Ms Suzanne Gendron, Foundation Director of OPCFHK, stated that “The Foundation has always emphasised the importance of cultivating and inspiring youths to become stewards to save biodiversity. Moreover, we are committed to promoting the concept of “citizen scientist” so general public can engage in scientific research and contribute to wildlife conservation. We would like to extend our heartfelt appreciation to State Street Asia Limited for their generous support. Their sponsorship provided additional funding that enabled schools to organise community educational and promotional activities, including exhibitions, seminars and promotional videos, on horseshoe crab conservation to influence their peer groups and families. One of the participating schools even won an open competition with a scientific research initiated by students, which studied the effects of presence of light, type of foods and water waves on horseshoe crab’s growth and activities. This is a strong proof that the programme has successfully trained students with a scientific mindset and inspired them to develop a lifelong commitment to wildlife protection.”
Dr. Paul Shin, Associate Professor at the Department of Biology and Chemistry, CityU, said, “It is estimated that there are about 4,500 juvenile Chinese horseshoe crabs and 3,000 juvenile mangrove horseshoe crabs on the 17 studied sites using random quadrat sampling method. The total number has dropped to less than 10,000 individuals and horseshoe crabs may disappear in Hong Kong very soon! The population survey aims at documenting the abundance and population distribution of juvenile horseshoe crabs on their spawning and nursery shores in Hong Kong. In view of the low abundance of the juvenile encountered, an additional walk-through search was conducted to complement the data recorded from quadrat sampling. Accumulated records can be used for comparison to identify any trend of population changes over time. We hope to obtain more valuable information for the development of effective conservation management plans.”

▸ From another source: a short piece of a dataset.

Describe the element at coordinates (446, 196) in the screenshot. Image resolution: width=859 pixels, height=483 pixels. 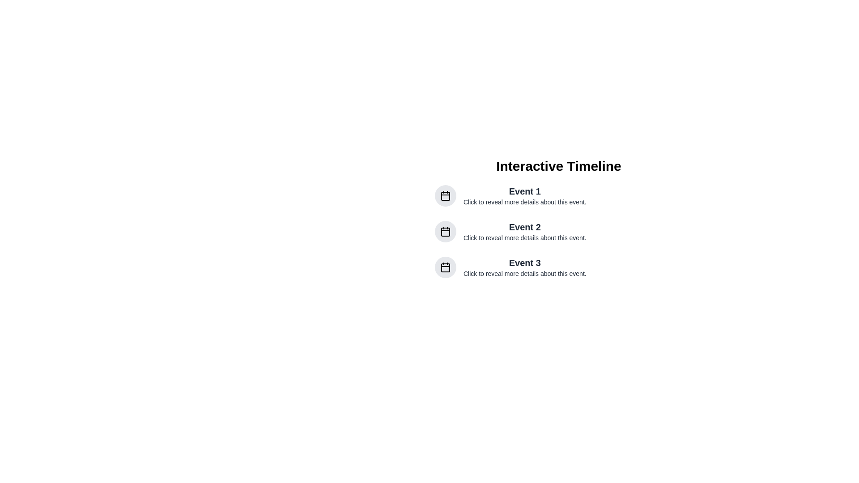
I see `the first circular icon button with a gray background and a black calendar icon, located to the left of the event descriptions` at that location.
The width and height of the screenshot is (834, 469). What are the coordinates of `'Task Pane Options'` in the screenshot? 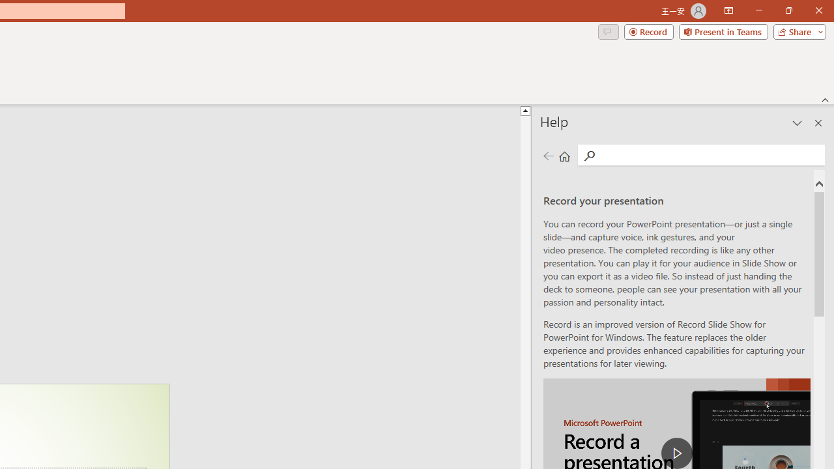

Ms Natalie Wu, Vice President of Corporate Citizenship, State Street Asia Limited, shared, “Sponsoring and supporting the Horseshoe Crab Rearing Programme provides us a great opportunity to demonstrate our corporate citizenships. In the past six months, our staff voluntarily participated in several horseshoe-crab-conservation-related activities. They brought their knowledge, professional skills and expertise into full play as the students’ mentors; and assisted students in planning and organising educational and promotional activities. Meanwhile, the programme has improved our staff’s understanding on horseshoe crab, and enhanced their interest in wildlife conservation and sustainable development, creating a win-win situation with the Foundation.”
Ms Suzanne Gendron concluded, “Horseshoe crabs have a significant evolutionary and biological value. For instance, the extract of horseshoe crab blood is widely used to test and detect bacterial endotoxins in medical drugs, products and devices and small amounts can be taken from the horseshoe crabs without harming them. In order to further advocate horseshoe crab conservation, OPCFHK joined the Beibuwan Coastal Resource and Ecology Workshop, and established the Mainland, Taiwan and Hong Kong Horseshoe Crab Conservation Alliance with 15 other institutions. The Alliance enables us to integrate regional conservation efforts on horseshoe crab and protect the coastal ecosystem. Lastly, we want to call for more public support to conserve horseshoe crabs by not consuming this precious species, and treasuring our marine resources.”